Geride bıraktığımız haftalarda İsrail’i ziyaret eden ABD Dışişleri Bakanı Antony Blinken “Bugün sadece ABD Dışişleri Bakanı olarak değil, bir Yahudi olarak da buradayım.” diyerek ABD’nin İsrail’e güçlü desteğini ifade etmiş ABD’nin her zaman İsrail’in yanında olduğunu dile getirmişti. 5 Kasım günü Türkiye’ye gelerek Dışişleri Bakanı Hakan Fidan ile görüşen Blinken bu kez “iki devletli çözüm konusunda Türkiye ile mutabık olduklarını” dile getirerek ziyaretini sonlandırdı. Türkiye Cumhuriyeti Dışişleri Bakanı’nın gerek simgesel mesajlarla gerekse de sözlü olarak İsrail zulmünü ifade etmesi ve Türkiye’nin bu konudaki iradesini açık bir şekilde ortaya koyması ABD’yi aklıselim düşünmeye mecbur bırakmıştır. Bu durumun Cumhurbaşkanlığı Hükümet Sistemi ile dış politikada elde ettiğimiz kazanımlara en somut örneklerden birini teşkil ettiği açıktır.

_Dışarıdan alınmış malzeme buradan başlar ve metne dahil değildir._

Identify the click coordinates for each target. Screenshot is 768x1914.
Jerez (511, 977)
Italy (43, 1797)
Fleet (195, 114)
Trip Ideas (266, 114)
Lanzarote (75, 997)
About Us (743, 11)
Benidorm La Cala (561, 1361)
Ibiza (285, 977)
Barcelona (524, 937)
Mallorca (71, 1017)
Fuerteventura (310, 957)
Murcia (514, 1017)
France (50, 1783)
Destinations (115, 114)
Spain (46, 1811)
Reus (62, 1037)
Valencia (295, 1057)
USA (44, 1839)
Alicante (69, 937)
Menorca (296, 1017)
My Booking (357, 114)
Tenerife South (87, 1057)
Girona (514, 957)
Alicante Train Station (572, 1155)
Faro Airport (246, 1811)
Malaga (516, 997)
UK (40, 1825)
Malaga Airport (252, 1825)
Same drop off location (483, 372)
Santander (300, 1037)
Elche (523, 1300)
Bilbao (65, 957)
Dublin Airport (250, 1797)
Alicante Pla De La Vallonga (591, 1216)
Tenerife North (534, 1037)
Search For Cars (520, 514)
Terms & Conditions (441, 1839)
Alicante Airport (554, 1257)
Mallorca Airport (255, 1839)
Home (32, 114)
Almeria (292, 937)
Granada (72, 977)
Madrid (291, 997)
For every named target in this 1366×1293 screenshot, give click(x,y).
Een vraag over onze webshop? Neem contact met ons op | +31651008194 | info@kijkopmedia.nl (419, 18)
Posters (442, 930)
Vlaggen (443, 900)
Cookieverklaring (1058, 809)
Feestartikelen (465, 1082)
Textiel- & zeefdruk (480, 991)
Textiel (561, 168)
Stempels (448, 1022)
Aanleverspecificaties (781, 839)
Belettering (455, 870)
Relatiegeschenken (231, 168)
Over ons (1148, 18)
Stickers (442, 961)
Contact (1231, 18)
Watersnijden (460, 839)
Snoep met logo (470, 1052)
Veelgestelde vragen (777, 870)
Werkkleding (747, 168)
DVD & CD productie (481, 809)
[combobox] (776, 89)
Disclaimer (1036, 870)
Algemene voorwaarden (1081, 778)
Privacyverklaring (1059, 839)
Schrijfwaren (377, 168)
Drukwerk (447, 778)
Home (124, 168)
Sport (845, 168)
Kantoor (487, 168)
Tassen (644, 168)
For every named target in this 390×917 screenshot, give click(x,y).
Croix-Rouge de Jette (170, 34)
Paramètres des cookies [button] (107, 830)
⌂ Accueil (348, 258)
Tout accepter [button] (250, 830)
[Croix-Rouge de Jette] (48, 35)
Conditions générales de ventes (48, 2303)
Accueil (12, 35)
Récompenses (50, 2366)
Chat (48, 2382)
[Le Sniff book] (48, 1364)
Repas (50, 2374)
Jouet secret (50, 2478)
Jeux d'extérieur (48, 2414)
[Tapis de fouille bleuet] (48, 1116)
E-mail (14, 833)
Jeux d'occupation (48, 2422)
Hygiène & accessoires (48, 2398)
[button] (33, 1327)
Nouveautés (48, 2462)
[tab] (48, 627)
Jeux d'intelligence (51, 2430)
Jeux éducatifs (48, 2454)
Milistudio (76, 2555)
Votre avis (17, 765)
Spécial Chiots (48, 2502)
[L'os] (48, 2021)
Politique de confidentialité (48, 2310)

Küresel sistemlerin çıkmaza girdiği, küresel mekanizmaların ise somut iradeler ortaya koyamadığı bir konjonktürde kalıcı çözümü sağlayabilme iradesine sahip Türkiye’nin samimi gayretlerinin tüm çevrelerce desteklenmesi, insanlığın huzuru için ehemmiyet arz eden bir potansiyele sahiptir. Bu anlamda bölgesel aktör olmayan ve Ortadoğu’ya kargaşa ve kaostan başka bir şey vadetmeyen ülkelerin politikalarını gözden geçirmesi ve bölgenin en önemli aktörü olan Türkiye’nin adımlarını izlemeleri küresel barışın tesisi için olmazsa olmazdır.